* [WORK TO BE COMPLETED]:
Find each line below containing the word "agent" and copy it.
--------------------------------------------------
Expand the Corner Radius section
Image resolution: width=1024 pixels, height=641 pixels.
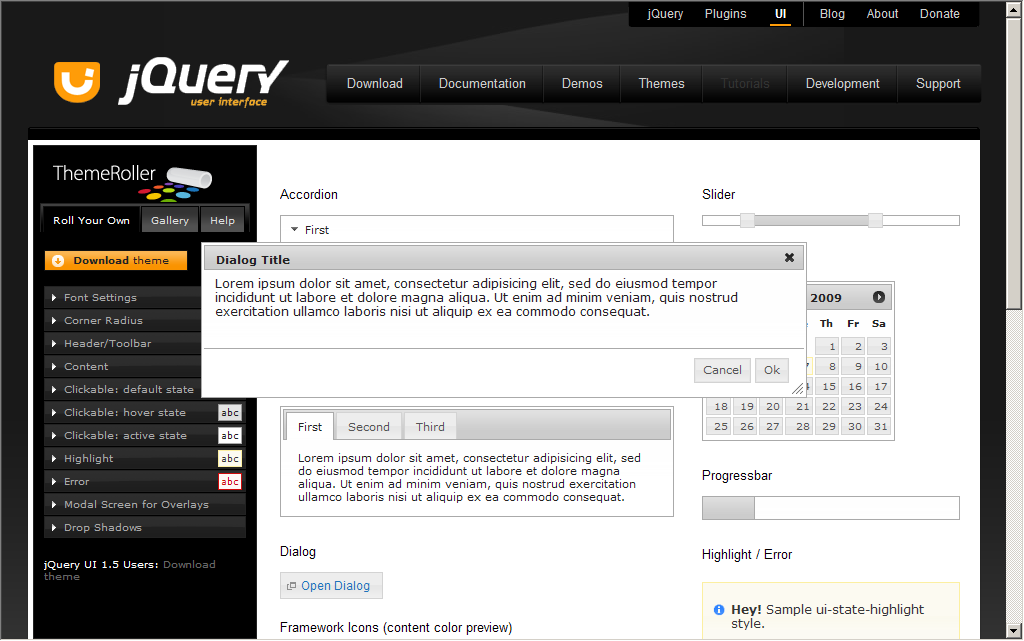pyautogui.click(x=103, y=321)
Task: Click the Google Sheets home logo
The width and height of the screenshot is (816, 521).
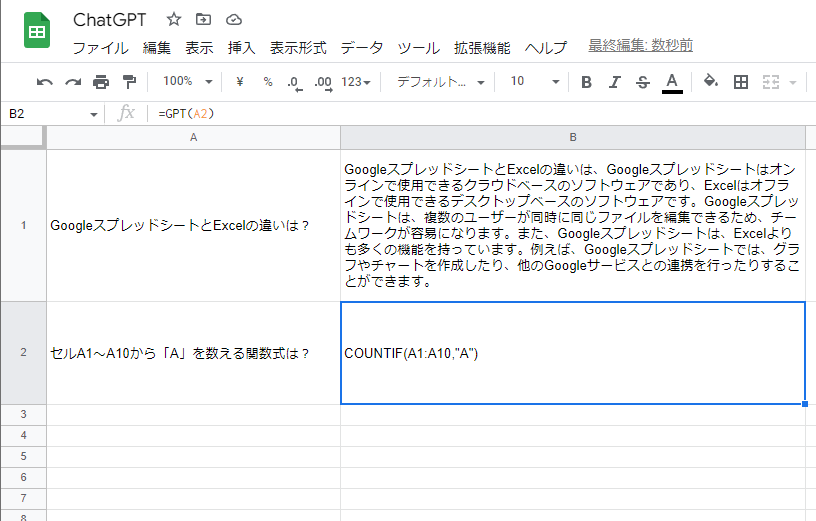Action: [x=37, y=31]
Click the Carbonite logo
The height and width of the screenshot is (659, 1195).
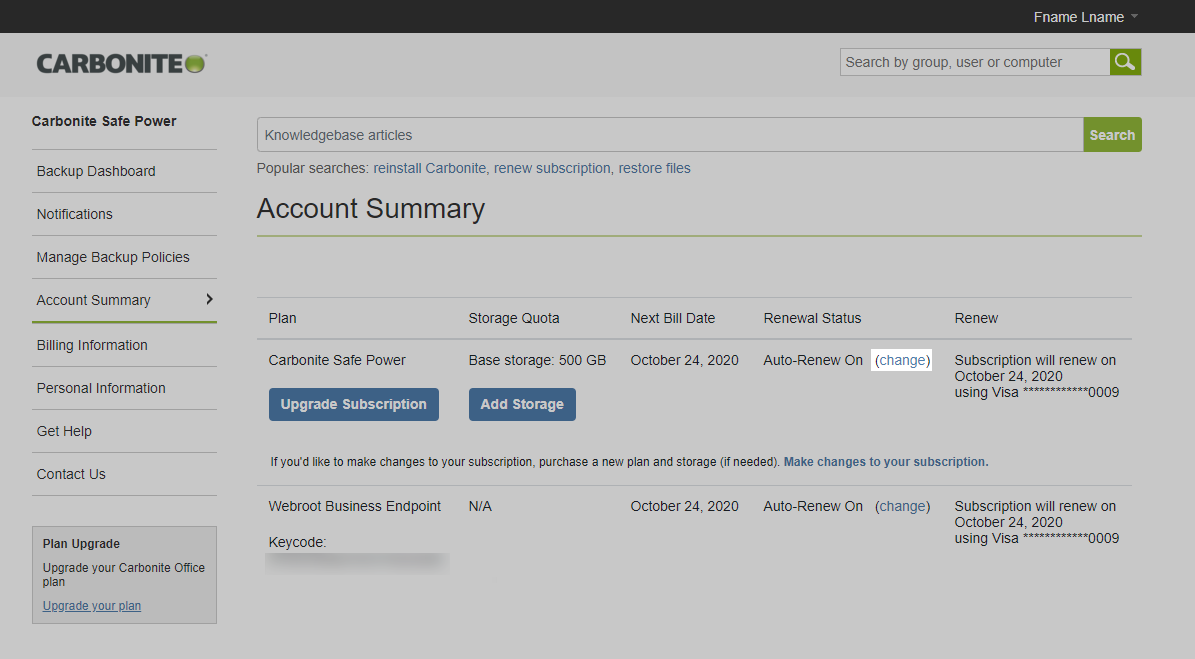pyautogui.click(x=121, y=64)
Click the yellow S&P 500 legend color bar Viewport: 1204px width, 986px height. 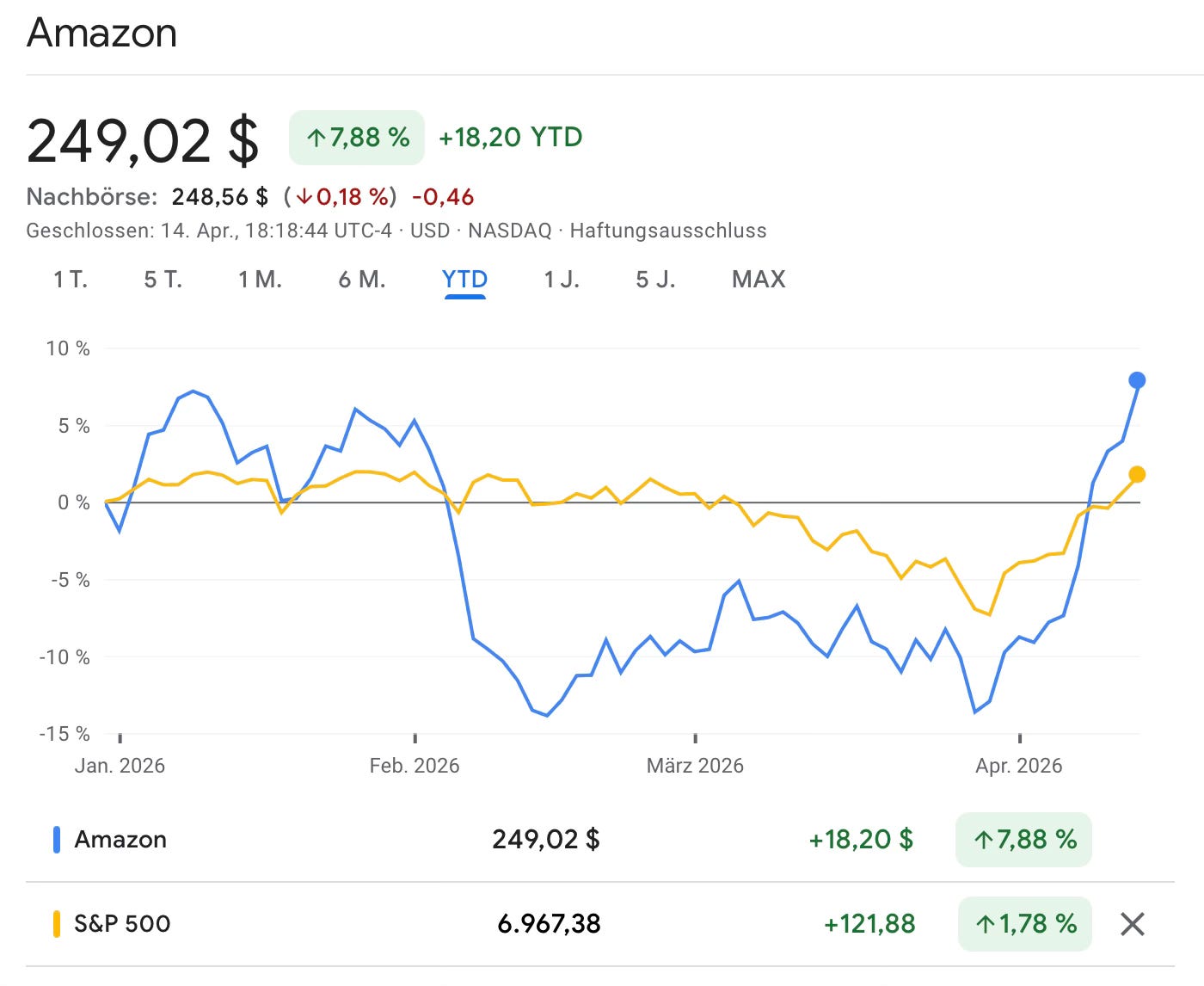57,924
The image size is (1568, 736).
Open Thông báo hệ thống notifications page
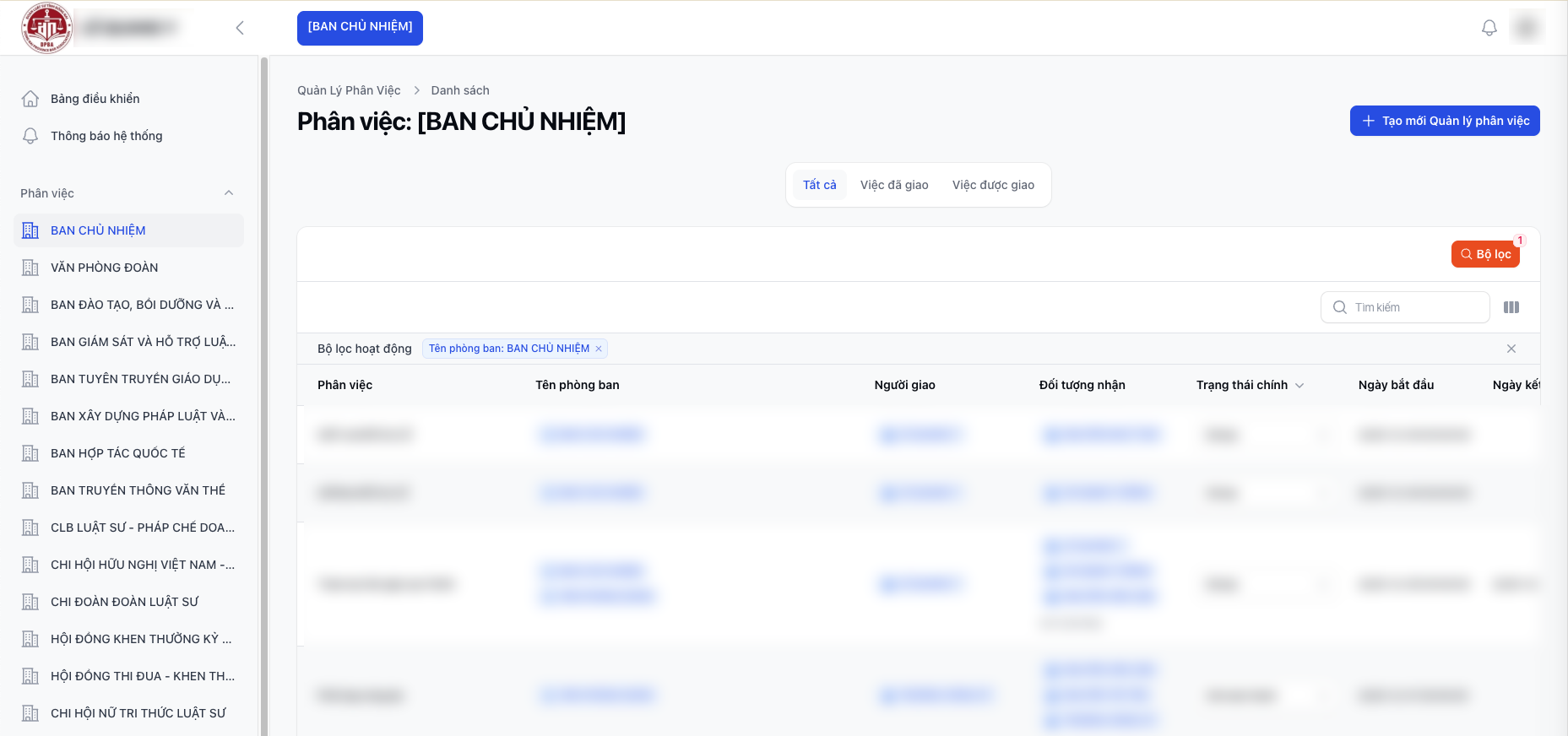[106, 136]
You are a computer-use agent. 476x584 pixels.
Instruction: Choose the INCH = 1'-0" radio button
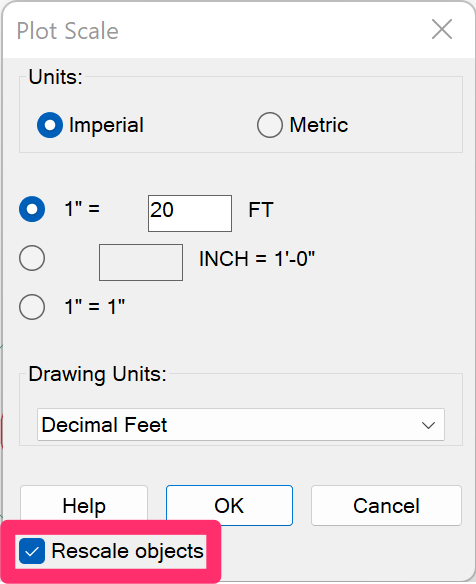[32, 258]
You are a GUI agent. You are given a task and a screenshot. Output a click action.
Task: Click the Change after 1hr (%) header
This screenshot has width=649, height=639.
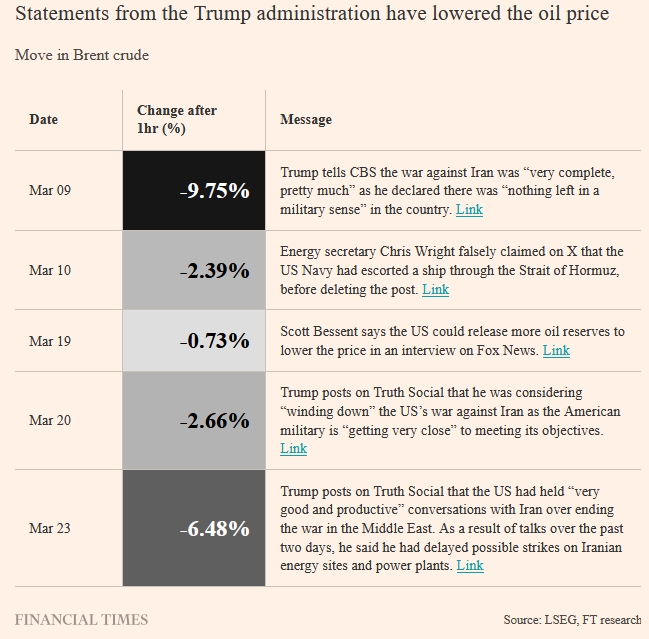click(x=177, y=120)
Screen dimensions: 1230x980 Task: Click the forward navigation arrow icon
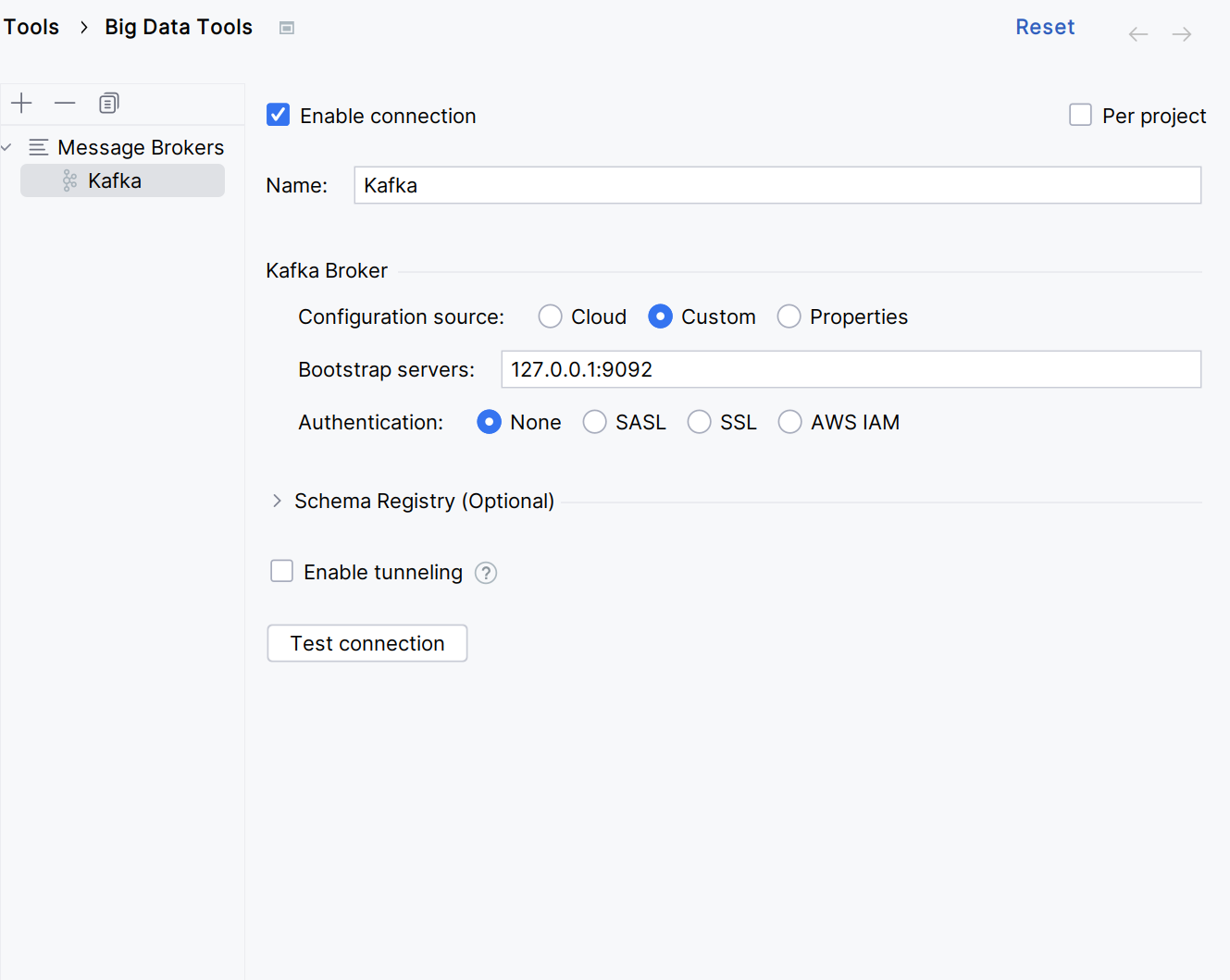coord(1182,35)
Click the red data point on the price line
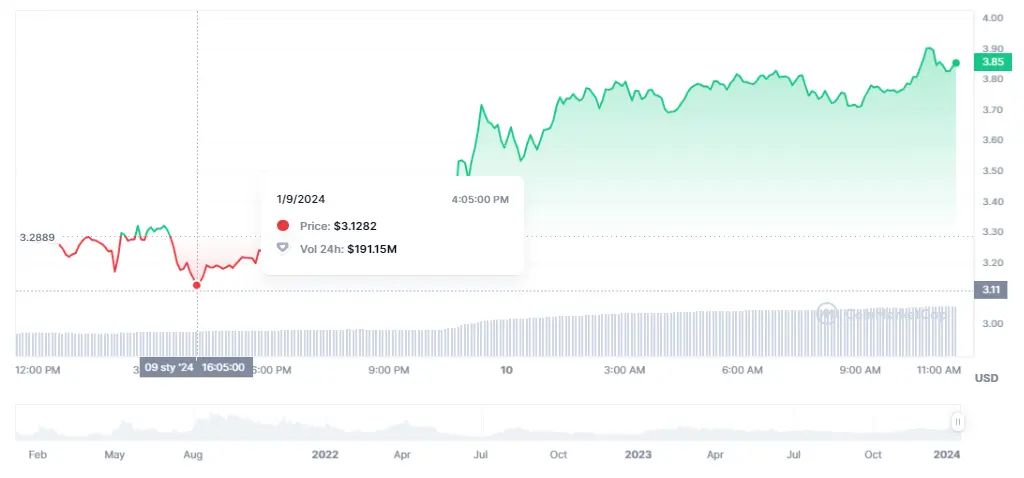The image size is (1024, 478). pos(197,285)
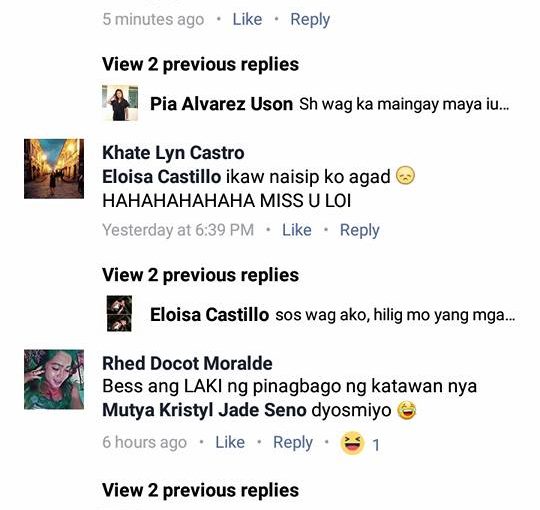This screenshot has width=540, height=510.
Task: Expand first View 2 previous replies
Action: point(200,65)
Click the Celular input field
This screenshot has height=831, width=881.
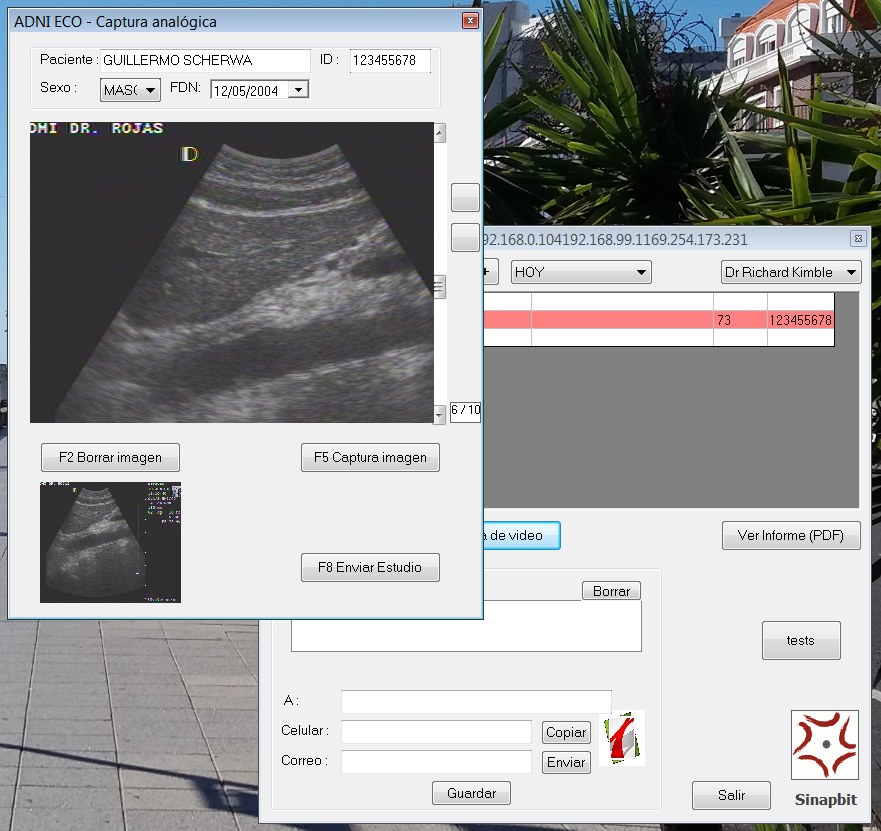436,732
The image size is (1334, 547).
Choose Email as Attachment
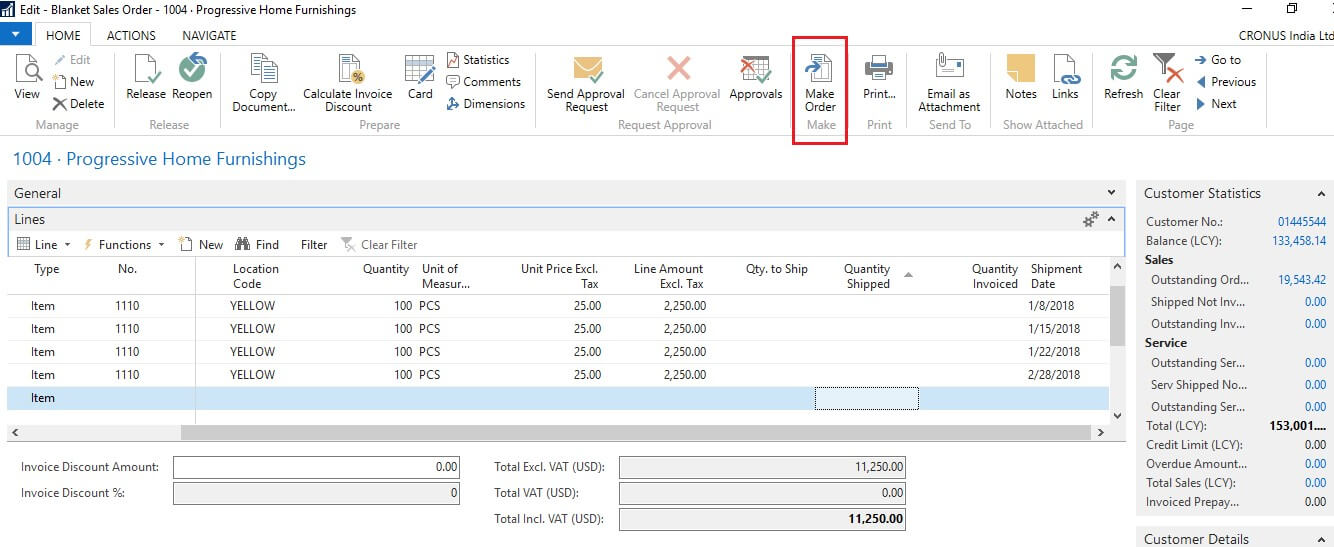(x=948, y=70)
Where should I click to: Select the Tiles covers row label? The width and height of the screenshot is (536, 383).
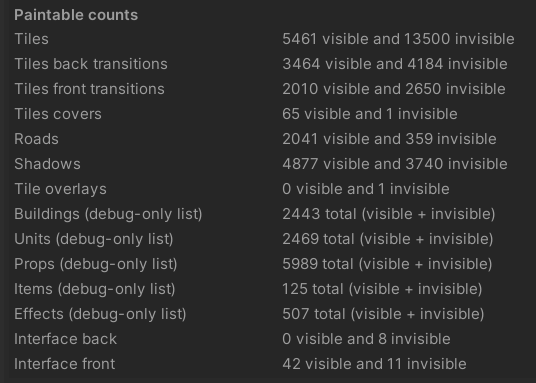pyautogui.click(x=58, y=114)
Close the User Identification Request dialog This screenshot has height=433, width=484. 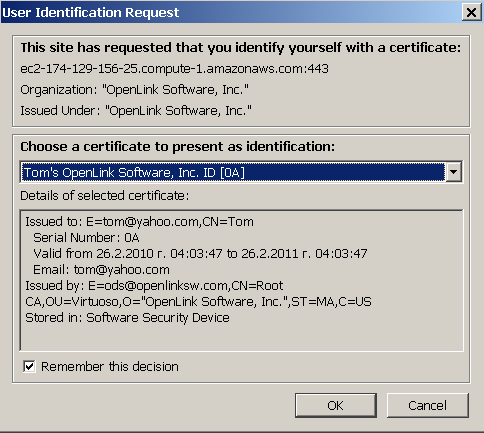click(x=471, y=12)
--------------------------------------------------
* [RESPONSE FOR THIS EXERCISE]:
You are a computer-use agent. 476x584 pixels.
You are a GUI agent. You are given a task and a screenshot. Output a click action.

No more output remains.